Given records Start Marker

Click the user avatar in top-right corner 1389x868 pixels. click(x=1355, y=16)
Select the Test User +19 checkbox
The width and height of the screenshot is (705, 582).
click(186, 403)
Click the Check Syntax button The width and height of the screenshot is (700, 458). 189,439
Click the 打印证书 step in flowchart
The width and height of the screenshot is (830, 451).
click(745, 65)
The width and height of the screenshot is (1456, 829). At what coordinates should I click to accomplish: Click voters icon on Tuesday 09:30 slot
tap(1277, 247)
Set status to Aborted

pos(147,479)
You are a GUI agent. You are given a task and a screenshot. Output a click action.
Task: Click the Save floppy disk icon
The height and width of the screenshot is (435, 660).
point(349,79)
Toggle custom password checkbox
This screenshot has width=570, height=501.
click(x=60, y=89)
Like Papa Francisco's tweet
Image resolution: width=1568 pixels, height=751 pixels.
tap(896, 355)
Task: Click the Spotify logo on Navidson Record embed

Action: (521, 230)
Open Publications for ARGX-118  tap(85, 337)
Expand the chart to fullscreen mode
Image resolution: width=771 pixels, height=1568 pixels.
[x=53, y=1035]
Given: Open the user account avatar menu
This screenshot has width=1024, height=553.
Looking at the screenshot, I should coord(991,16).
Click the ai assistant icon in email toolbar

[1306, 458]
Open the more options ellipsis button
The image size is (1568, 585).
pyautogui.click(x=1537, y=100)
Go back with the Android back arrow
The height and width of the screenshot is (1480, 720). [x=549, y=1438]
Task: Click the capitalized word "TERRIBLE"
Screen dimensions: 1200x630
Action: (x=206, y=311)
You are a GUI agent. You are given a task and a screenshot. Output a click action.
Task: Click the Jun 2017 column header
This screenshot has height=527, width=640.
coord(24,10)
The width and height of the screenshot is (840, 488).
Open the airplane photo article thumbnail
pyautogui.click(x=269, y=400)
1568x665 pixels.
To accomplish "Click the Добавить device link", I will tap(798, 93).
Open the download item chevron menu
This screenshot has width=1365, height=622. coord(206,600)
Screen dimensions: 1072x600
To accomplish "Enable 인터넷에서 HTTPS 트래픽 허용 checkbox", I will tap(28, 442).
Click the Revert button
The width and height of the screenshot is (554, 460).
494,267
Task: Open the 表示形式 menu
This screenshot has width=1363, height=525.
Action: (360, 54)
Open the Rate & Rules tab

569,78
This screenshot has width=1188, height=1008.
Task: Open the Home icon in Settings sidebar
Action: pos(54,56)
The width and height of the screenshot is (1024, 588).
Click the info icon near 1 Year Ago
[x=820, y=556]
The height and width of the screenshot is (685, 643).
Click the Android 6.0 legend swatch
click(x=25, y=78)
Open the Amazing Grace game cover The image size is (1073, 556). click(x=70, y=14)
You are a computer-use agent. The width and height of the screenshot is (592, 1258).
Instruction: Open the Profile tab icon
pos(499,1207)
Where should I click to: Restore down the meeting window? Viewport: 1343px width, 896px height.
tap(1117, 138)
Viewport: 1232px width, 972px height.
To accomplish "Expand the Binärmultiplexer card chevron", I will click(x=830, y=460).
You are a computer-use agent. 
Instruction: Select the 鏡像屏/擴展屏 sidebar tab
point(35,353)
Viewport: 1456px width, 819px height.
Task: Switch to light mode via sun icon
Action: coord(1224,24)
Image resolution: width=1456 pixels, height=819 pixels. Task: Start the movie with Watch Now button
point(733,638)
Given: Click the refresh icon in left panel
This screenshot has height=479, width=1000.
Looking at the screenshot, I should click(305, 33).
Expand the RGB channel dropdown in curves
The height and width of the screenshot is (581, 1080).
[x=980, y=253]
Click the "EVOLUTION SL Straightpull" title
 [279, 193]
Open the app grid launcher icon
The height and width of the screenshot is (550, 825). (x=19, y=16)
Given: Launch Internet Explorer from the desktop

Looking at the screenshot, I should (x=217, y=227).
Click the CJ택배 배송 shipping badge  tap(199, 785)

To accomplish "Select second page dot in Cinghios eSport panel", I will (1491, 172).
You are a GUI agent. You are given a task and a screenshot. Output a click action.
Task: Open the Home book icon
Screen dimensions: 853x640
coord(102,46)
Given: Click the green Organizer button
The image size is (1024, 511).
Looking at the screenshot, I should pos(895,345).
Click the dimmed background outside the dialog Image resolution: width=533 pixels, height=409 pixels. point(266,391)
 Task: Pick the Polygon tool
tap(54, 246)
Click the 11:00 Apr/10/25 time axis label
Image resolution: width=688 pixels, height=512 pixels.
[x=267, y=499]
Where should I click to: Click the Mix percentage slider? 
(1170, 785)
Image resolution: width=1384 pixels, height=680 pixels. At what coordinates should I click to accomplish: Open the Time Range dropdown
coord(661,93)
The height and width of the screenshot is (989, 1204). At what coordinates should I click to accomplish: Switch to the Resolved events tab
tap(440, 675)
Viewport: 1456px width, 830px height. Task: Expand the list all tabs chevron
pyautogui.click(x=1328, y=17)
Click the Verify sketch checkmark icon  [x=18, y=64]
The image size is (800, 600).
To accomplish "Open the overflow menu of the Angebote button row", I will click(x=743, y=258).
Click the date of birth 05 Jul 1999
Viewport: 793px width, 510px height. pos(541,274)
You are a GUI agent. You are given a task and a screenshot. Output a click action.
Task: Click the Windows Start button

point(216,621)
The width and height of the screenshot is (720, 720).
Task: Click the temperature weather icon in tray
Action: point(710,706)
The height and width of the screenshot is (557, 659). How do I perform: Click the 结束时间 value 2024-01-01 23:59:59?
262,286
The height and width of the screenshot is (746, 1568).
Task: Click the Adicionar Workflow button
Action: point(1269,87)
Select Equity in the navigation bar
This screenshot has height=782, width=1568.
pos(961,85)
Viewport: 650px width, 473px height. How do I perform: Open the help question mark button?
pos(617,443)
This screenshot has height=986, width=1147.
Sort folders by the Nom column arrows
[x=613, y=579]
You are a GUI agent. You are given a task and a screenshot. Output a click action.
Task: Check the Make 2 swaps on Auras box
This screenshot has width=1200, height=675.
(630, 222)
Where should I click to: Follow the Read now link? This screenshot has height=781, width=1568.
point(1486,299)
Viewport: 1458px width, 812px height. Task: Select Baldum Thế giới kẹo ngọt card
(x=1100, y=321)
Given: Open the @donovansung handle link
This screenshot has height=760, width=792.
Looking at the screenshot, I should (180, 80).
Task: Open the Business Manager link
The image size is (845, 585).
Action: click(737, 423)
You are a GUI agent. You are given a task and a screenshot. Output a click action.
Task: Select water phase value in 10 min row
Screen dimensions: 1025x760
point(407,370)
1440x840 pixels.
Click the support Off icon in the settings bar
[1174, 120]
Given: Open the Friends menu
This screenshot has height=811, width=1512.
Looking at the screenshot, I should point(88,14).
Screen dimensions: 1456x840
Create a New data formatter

Given records End Marker

Task to complete
Print the lines above from the one with "Open the app grid launcher icon" through the one with "Click the CJ택배", both included, exactly as written and nothing more.

Solution to this problem
Open the app grid launcher icon
The height and width of the screenshot is (550, 825). (x=19, y=16)
Given: Launch Internet Explorer from the desktop

Looking at the screenshot, I should (x=217, y=227).
Click the CJ택배 배송 shipping badge  tap(199, 785)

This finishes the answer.